TASK ITEM
Using "agent" as the search string, find the matching lines below and copy them.
▽
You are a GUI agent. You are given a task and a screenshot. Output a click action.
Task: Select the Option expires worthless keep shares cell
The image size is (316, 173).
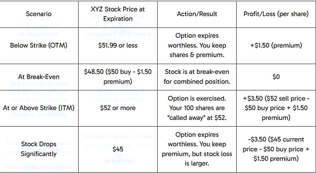point(197,45)
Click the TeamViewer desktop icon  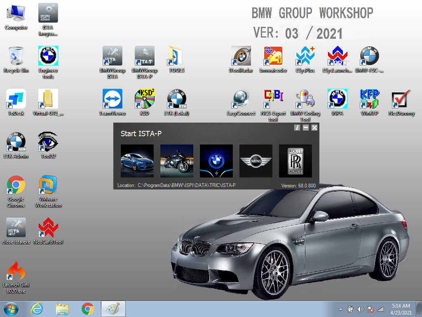pyautogui.click(x=113, y=99)
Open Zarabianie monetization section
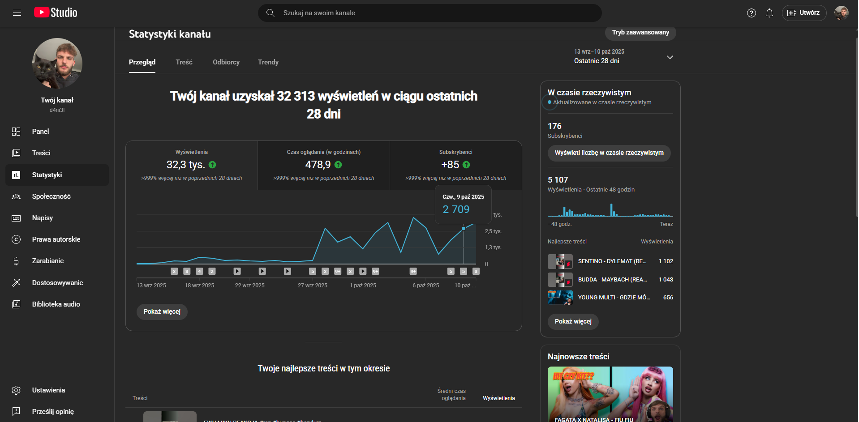 pyautogui.click(x=47, y=261)
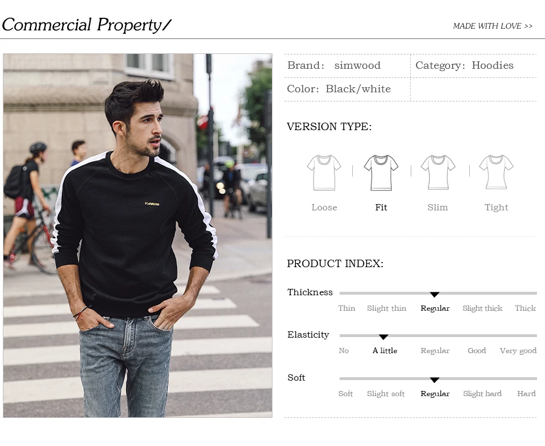The height and width of the screenshot is (446, 545).
Task: Click the Soft slider triangle marker
Action: pyautogui.click(x=434, y=380)
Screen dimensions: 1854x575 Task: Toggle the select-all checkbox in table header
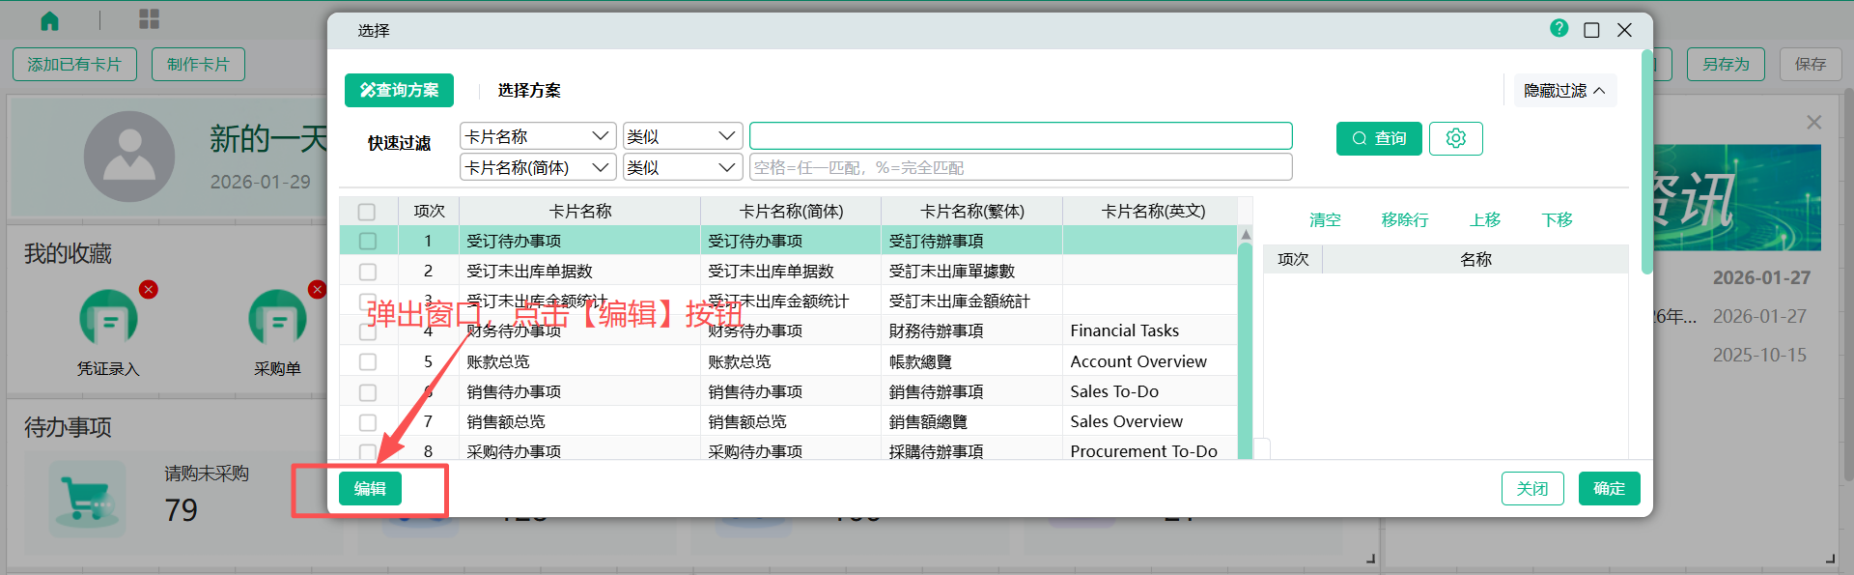coord(367,212)
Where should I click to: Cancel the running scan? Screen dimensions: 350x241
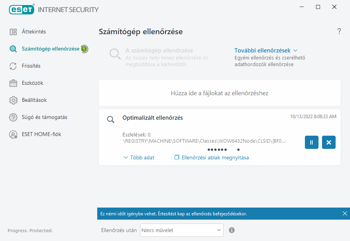pos(328,142)
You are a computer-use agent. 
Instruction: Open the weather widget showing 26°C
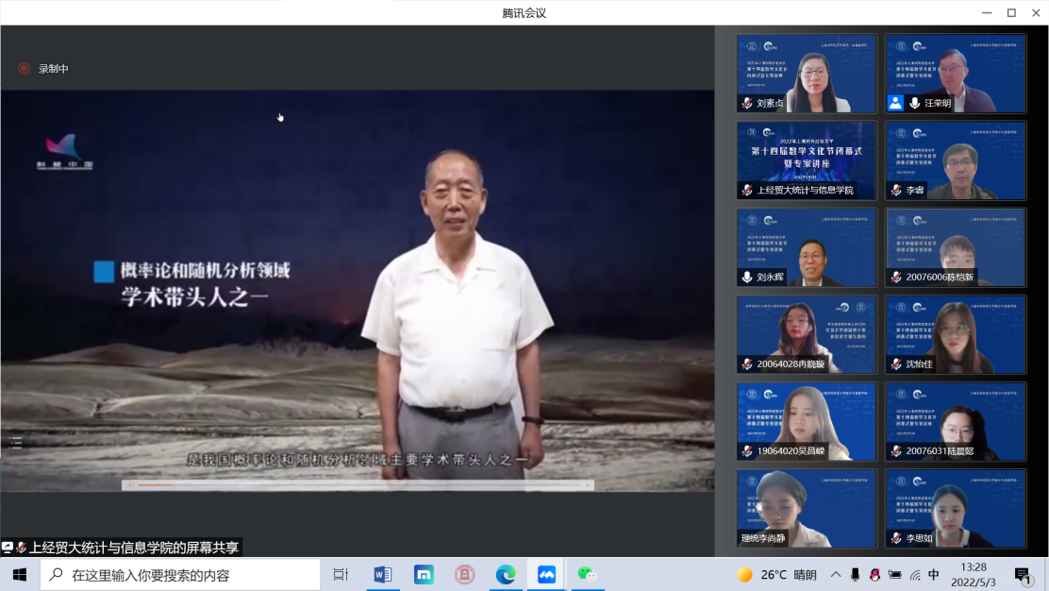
△
RESPONSE
You are a GUI agent. You are given a task and a screenshot. Output a click action.
You are a computer-use agent. 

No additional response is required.